Some thoughts on the chancel at St Nicholas, Blakeney

The enshrining of historical ‘facts’ is a curious business. 

It is generally believed these days — by all sorts of people, which is to say, those who know very little about the Norfolk village of Blakeney and those who know quite a lot — that the chancel of the church of St Nicholas was built and used by the Carmelite friars who were at that time established in our village. This explains why the chancel and nave appear unrelated, why the standard of work in the chancel is so good, even why the priests’ door faces northward. But when pressed for additional details, silence descends. In truth, the case for Carmelite involvement with the chancel makes very little sense, isn’t supported by the evidence, and is almost certainly wrong. 

My purpose here is to spell out why the Carmelite explanation doesn’t really work, and also to provide what seems to me a far more likely alternative backstory for the chancel at St Nicholas, Blakeney. 

St Nicholas, Blakeney as seen from the east

The origins of the Carmelite theory

Let’s look first, though, at how the Carmelite story got started. 

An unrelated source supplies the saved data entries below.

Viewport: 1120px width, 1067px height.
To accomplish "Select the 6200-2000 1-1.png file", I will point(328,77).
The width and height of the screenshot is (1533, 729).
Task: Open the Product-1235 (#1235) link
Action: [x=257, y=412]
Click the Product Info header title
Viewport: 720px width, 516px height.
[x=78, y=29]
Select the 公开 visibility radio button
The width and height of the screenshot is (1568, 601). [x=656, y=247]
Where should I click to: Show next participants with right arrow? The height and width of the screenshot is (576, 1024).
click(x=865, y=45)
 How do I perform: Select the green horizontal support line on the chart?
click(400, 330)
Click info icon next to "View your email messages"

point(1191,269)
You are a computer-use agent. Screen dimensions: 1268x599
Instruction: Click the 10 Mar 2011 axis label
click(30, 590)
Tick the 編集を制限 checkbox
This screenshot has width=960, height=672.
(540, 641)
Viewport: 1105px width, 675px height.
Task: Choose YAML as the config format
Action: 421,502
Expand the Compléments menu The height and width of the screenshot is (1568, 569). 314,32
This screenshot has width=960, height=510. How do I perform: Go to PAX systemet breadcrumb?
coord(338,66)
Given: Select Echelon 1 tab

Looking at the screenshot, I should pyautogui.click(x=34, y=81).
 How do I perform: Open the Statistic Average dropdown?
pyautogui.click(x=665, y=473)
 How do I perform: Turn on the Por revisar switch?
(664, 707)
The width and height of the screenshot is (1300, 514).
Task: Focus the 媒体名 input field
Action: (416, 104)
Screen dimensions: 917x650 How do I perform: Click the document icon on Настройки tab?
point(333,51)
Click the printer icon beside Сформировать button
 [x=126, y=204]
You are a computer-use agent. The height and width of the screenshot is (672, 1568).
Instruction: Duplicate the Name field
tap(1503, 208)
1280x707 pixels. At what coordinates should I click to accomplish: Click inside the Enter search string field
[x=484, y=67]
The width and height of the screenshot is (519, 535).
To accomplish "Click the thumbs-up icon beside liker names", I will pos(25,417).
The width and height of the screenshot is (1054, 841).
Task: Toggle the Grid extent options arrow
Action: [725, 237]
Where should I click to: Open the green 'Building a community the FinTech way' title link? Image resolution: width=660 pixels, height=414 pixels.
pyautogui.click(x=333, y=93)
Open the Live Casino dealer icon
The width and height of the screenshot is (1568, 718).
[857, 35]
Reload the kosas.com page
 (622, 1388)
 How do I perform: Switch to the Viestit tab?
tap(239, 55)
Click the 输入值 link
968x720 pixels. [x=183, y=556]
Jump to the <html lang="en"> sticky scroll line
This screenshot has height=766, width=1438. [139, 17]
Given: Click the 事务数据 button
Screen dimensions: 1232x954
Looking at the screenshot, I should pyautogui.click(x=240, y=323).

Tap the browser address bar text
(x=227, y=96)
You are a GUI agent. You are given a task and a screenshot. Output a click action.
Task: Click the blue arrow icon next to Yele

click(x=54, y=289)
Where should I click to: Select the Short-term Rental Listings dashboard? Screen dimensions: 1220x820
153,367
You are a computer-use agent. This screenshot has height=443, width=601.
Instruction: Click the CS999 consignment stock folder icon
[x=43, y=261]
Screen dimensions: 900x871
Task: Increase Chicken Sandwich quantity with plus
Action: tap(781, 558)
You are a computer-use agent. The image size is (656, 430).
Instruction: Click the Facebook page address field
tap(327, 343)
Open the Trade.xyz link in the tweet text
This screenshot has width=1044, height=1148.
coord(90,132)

The first evidence I have seen for this line of argument appears in the Blakeney church guide prepared in 1954 by the Rev. C. L. S. Linnell, incumbent of the nearby parish of Lethringsett. In this he acknowledges help from, inter alia, John Page ARIBA, architect of Blakeney’s newer rectory, built in 1924 and demolished in 2019, all which tells us something about Blakeney’s unsentimental attitude towards its own ecclesiastical heritage.

The Rev. Charles Laurence Scruton Linnell, for his part, was no casual clerical scribbler.